Paul Newman, a lifelong resident of Millstone, laughed and asked if we were required to put all the garbage back in place.

It often makes you wonder what the state highway department does anyway. We picked up several road signs and returned them to the garage that had been knocked down 10 to 20 years ago.

A garbage truck ran over a hill at Millstone and The Mountain Eagle said it dumped 22 tons of garbage in the river. That road has a 22-ton weight limit on it, so that truck was overweight by its entire weight.

That is the sixth large truck that has gone over that hill, taking large chunks of the road with it, and not once has it ever been repaired.

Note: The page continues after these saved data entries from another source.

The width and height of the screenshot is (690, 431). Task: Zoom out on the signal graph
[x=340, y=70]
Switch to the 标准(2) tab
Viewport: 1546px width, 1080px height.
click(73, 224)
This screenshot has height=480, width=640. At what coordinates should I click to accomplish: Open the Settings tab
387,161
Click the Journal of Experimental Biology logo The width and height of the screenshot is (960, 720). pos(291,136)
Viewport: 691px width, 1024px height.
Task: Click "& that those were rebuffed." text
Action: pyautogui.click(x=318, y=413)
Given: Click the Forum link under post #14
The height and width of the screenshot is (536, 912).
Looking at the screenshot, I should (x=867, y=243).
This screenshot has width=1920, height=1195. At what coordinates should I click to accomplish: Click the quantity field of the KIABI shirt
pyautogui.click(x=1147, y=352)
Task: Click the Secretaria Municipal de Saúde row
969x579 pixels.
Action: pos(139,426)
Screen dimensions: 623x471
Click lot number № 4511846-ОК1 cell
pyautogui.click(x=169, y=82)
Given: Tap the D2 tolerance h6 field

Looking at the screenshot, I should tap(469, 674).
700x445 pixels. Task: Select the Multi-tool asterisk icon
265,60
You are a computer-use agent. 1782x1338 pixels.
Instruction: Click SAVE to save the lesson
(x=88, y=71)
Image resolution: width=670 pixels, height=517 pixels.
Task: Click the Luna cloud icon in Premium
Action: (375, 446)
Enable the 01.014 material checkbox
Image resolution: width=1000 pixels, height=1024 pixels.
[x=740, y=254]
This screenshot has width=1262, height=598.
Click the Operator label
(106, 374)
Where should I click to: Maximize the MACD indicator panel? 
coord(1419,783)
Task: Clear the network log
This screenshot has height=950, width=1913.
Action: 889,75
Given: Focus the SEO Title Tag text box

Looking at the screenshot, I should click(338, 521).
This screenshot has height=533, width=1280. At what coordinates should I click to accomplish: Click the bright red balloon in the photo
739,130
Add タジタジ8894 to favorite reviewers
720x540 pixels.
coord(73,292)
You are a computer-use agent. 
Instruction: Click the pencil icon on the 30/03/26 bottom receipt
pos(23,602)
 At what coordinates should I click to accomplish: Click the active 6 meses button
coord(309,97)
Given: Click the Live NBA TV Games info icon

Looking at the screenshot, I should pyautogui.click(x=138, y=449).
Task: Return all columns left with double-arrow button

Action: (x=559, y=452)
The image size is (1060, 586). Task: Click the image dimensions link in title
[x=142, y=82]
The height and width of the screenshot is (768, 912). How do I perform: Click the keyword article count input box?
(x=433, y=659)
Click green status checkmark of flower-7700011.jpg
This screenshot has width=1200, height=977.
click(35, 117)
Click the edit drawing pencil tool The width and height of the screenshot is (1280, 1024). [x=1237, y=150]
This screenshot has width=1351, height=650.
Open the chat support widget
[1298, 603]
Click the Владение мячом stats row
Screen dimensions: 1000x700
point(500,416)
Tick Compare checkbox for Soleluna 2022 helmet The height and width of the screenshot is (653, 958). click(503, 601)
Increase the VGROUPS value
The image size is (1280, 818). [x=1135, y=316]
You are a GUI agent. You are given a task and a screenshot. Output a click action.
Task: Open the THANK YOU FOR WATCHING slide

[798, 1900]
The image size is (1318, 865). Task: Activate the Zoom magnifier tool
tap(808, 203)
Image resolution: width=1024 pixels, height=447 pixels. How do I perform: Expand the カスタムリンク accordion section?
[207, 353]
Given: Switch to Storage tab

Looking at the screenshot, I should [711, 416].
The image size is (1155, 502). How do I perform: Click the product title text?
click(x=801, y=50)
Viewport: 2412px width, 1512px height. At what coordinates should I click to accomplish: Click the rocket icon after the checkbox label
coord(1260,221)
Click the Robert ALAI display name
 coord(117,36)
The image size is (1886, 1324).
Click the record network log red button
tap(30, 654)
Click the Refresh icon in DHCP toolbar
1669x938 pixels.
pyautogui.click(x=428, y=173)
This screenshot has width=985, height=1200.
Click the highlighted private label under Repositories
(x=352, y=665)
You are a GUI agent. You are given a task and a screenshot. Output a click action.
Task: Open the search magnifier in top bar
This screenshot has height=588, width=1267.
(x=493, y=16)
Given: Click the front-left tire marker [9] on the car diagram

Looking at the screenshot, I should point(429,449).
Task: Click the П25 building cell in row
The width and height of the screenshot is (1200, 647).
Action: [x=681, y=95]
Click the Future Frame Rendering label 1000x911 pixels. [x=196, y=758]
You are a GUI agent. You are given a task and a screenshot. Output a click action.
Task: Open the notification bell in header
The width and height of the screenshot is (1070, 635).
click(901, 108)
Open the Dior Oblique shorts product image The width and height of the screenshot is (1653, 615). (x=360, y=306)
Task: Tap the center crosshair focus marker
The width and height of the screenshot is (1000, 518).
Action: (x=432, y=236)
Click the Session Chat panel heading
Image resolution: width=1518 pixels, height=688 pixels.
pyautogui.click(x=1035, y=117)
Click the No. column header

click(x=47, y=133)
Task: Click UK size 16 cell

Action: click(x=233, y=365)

Seventeen vehicles have gone over that hill, and two people were killed, yet the state will not put up guardrails.

The owner of the adjacent property offered the state 30 feet of land to put up rails (20 years ago). You would think that the DOT officers that sit between Whitesburg and Pikeville “fee grabbing” would cite these trucks that present such a danger to the public on such an inadequate road.

Between Kona and Millstone you can see stumps where there were guardrails 50 years ago, but never replaced. There is a drop of over 50 feet there on a bad curve where dozens of people have gone over.

I live two miles from where I was born, and I have “never” seen the state pick up the garbage. The county did once, several years ago.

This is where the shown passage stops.